== MATERIAL PROVIDED

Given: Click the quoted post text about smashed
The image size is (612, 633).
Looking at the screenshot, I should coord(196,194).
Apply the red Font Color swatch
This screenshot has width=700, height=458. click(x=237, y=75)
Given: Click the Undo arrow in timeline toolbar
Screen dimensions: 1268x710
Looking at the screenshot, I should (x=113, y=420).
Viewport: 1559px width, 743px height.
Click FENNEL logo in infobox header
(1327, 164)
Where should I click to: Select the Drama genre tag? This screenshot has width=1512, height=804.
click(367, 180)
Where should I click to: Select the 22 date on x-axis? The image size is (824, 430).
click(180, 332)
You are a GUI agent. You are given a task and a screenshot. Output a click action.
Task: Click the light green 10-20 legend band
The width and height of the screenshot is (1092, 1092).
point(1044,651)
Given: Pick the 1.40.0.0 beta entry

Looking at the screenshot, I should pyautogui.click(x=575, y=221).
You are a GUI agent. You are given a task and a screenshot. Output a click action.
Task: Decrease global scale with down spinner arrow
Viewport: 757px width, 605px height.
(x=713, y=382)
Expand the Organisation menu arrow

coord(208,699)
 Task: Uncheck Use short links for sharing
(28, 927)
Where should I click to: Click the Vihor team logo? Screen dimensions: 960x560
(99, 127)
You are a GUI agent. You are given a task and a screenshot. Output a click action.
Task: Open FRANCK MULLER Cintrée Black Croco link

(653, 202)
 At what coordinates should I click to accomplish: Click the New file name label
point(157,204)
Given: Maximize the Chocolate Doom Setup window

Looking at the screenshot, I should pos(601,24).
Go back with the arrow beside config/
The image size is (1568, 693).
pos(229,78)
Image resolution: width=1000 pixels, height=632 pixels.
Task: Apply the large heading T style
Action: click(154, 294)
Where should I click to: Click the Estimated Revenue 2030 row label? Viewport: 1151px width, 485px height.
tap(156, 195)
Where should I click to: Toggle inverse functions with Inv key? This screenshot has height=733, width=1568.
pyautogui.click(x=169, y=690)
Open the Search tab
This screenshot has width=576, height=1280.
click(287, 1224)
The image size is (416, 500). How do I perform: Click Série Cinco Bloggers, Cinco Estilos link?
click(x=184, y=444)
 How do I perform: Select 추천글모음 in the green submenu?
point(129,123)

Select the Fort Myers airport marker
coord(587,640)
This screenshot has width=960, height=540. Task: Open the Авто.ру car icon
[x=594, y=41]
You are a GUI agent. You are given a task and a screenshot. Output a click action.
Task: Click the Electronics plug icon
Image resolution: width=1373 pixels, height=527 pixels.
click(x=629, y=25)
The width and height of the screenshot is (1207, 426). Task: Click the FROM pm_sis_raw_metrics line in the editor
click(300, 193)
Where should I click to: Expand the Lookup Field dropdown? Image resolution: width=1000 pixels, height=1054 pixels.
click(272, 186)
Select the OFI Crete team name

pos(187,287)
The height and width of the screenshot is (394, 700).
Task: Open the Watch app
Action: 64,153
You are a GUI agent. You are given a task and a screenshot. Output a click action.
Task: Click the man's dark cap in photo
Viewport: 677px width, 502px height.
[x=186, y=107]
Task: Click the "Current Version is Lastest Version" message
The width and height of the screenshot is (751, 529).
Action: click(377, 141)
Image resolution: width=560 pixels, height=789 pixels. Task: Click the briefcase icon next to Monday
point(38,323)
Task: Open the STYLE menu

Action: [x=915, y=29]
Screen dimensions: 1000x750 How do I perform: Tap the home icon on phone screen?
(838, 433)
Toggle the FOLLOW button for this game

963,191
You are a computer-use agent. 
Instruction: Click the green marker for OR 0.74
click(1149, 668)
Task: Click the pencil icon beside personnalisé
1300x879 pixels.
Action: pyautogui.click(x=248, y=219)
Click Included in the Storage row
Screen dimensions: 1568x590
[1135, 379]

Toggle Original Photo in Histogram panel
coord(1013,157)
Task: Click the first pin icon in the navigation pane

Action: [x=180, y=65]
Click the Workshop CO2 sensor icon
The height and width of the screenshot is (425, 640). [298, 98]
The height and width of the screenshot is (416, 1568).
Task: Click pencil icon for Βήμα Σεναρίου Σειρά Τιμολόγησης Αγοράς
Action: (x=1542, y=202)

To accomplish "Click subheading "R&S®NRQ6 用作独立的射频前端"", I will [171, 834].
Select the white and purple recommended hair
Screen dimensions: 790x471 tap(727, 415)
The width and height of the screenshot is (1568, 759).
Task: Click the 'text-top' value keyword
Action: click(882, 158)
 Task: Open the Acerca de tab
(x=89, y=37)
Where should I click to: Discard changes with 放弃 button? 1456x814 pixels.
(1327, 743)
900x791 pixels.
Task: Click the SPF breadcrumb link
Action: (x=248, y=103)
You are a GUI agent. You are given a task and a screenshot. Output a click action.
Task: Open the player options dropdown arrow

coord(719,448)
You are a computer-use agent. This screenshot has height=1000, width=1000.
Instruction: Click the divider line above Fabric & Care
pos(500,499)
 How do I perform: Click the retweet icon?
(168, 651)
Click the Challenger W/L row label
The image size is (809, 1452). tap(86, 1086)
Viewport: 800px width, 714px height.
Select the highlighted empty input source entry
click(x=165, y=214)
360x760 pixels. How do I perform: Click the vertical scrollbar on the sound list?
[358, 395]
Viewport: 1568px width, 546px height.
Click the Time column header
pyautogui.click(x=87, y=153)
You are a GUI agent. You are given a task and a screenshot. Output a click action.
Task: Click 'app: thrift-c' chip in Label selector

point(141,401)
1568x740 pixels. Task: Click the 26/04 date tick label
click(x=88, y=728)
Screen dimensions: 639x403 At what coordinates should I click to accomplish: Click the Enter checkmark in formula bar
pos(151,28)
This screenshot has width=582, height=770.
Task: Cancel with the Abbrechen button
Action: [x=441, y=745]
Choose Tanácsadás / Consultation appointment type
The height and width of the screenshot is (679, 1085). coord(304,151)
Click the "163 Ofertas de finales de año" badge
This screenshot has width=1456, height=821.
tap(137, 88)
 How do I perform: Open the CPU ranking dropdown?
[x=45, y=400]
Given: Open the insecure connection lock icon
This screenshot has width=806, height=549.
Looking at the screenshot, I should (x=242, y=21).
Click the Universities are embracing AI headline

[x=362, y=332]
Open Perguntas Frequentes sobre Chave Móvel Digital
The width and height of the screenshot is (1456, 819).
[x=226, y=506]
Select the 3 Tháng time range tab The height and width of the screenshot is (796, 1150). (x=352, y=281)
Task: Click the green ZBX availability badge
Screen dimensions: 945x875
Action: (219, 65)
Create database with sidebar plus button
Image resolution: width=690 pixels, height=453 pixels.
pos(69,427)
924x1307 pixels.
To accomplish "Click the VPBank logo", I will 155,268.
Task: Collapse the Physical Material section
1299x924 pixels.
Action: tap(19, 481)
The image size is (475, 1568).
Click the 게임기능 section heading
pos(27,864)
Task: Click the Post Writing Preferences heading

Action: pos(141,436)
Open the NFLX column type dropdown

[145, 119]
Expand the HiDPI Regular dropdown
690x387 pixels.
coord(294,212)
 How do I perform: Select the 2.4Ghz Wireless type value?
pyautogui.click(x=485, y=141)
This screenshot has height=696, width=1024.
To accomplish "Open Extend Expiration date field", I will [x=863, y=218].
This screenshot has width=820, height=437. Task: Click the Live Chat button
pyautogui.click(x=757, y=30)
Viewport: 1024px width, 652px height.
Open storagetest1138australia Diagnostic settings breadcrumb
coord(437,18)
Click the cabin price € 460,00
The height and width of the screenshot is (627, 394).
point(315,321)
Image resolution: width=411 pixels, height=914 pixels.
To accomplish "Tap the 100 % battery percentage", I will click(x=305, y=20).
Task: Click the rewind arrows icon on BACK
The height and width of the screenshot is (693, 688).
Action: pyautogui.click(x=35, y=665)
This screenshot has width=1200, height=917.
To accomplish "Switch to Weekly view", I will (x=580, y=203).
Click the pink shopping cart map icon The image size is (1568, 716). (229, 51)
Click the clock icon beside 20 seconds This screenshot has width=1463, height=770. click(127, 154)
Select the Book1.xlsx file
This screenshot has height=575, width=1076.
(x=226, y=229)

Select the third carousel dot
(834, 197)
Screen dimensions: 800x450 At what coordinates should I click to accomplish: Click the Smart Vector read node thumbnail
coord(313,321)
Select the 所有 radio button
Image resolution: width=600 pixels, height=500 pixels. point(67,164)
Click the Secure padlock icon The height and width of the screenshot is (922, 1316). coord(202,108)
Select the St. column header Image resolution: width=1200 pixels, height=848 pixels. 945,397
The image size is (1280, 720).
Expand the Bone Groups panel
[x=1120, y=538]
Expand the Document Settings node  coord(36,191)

====

#### [EXERCISE INSTRUCTIONS]
Reproduce only the lines above spanning from the line containing "690x387 pixels." through the line containing "Click the cabin price € 460,00", word for word.

#### [SOLUTION]
690x387 pixels.
coord(294,212)
 How do I perform: Select the 2.4Ghz Wireless type value?
pyautogui.click(x=485, y=141)
This screenshot has height=696, width=1024.
To accomplish "Open Extend Expiration date field", I will [x=863, y=218].
This screenshot has width=820, height=437. Task: Click the Live Chat button
pyautogui.click(x=757, y=30)
Viewport: 1024px width, 652px height.
Open storagetest1138australia Diagnostic settings breadcrumb
coord(437,18)
Click the cabin price € 460,00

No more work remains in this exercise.